Андрей очень легкий был, солнечный. Не помню, чтобы у него была депрессия. Да, он не всегда хохотал и веселился. Но грусти не помню. Он любил Гришу, был его первым другом. Я до сих пор не могу себе представить, что Миронов умер.
У него была аневризма в голове. А он был очень эмоциональный. Был очень заботливым сыном. Мы потом с Марией Владимировной общались, пытались ее поддерживать…
Да, у нас была очень яркая жизнь. Дружба была плотная, настоящая. Часто собирались то у Шурика Ширвиндта, то у Андрюши, то у нас. Лучший период моей жизни, когда все они были живы. Мы были как одна семья.
— Об Андрее Миронове несколько лет назад вышла книга Татьяны Егоровой, наделавшая много шума. Вы ее читали? Правду она пишет?
— Читала, конечно. У нее нехороший язык, к сожалению. Я Таню очень жалею. Так плохо обо всех говорит. Мы с ней не близки… Не думаю, что все, о чем она пишет, является правдой.
* * *— Профессия мужа была для вас главной?
— Для меня — да. Ну не моя же должна была стоять во главе угла. Я ходила на репетиции, мне разрешали. Не могла дождаться, когда же снова пойду в театр.
Если мы были дома, Гриша зависал в интернете. Пытался и меня приобщить, но не получилось. Вот сейчас думаю, не завести ли мне интернет. Только не знаю — нужно мне это или нет. Вы меня научите этим пользоваться?
У меня нет компьютера, я отдала кому-то. Но это не проблема, можно купить. Только неловко просить обучать меня, вдруг я туповатой окажусь.
— У Григория Израилевича был кто-то из родных?
— Да, сестра. Она с дочерью и отцом Гриши уехала в Америку. И нам предлагали, агитировали даже. Гриша стал тосковать, ездил к отцу. Испугался, что без родных останется. Но я его отговорила: «Ты же писатель, что без языка будешь делать?». Он меня послушал и остался. А я теперь себя простить не могу. А если бы он там не умер? Может, там лучше врачи оказались бы.

=-=-=-=-=

• **УСЛОВИЯ ЗАДАНИЙ**
- a) Перепечатайте из отрывка текст от слов «У него была аневризма» до слов «как одна семья.» включительно.
- b) Ответьте по отрывку на вопросы:
(i) Что, по словам рассказчицы, было у Андрея в голове?
(ii) У кого, кроме Андрюши и самой рассказчицы, часто собирались друзья?
(iii) Куда уехала сестра Григория Израилевича?
Записи для выполнения не понадобятся.

=-=-=-=-=

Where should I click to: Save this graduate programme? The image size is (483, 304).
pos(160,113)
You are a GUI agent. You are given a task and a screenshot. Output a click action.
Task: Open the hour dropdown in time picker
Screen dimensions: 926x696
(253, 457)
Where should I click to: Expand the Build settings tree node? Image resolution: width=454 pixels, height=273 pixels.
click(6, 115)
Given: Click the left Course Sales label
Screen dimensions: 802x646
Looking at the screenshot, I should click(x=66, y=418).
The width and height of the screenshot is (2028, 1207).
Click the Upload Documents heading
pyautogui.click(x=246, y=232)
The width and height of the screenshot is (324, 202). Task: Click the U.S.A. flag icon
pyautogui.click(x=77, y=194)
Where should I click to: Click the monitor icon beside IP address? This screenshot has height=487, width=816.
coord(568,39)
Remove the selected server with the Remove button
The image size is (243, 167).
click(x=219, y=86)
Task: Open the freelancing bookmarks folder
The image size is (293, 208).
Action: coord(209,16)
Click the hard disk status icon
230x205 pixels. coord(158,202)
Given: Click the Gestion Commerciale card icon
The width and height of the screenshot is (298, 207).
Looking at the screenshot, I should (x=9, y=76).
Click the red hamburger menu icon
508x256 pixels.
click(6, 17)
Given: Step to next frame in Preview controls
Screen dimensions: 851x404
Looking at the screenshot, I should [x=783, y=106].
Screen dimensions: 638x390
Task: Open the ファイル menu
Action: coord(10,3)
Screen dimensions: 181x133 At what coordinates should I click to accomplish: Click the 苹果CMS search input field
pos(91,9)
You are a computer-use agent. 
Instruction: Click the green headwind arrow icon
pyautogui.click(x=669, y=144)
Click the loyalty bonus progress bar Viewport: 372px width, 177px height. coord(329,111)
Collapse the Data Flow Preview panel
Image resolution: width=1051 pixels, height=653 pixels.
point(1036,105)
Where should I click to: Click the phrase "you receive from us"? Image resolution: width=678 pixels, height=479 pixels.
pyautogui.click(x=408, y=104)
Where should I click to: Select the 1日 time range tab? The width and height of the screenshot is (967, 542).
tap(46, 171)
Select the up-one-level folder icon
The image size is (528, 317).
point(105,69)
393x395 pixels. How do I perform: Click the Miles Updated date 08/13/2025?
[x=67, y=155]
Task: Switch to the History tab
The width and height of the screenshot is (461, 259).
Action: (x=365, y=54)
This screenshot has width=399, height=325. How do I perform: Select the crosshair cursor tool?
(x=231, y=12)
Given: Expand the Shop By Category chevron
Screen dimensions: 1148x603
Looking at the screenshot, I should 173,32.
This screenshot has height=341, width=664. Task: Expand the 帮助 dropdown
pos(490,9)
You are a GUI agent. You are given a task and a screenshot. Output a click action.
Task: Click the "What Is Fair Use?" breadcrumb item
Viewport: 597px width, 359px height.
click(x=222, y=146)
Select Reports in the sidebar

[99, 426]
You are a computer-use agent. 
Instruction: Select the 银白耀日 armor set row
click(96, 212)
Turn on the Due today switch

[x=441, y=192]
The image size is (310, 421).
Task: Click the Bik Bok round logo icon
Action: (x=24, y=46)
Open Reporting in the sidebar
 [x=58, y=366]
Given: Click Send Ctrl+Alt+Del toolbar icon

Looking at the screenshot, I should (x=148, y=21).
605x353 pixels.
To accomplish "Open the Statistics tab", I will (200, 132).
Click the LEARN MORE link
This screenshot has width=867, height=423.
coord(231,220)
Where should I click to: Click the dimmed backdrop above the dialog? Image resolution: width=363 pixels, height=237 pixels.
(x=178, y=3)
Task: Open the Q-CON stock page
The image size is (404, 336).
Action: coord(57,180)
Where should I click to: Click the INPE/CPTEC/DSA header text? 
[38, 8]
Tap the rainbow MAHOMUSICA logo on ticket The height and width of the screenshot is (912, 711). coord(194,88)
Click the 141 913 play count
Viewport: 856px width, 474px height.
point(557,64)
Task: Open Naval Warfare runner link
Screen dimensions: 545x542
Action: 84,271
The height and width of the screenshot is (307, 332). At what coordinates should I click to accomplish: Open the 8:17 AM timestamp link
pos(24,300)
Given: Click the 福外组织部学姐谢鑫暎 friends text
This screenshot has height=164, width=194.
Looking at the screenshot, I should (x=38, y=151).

=-=-=-=-=

• **ОТВЕТЫ ПО ЗАДАНИЯМ**
- a)
У него была аневризма в голове. А он был очень эмоциональный. Был очень заботливым сыном. Мы потом с Марией Владимировной общались, пытались ее поддерживать…
Да, у нас была очень яркая жизнь. Дружба была плотная, настоящая. Часто собирались то у Шурика Ширвиндта, то у Андрюши, то у нас. Лучший период моей жизни, когда все они были живы. Мы были как одна семья.

- b)
(i) Аневризма.
(ii) У Шурика Ширвиндта.
(iii) В Америку.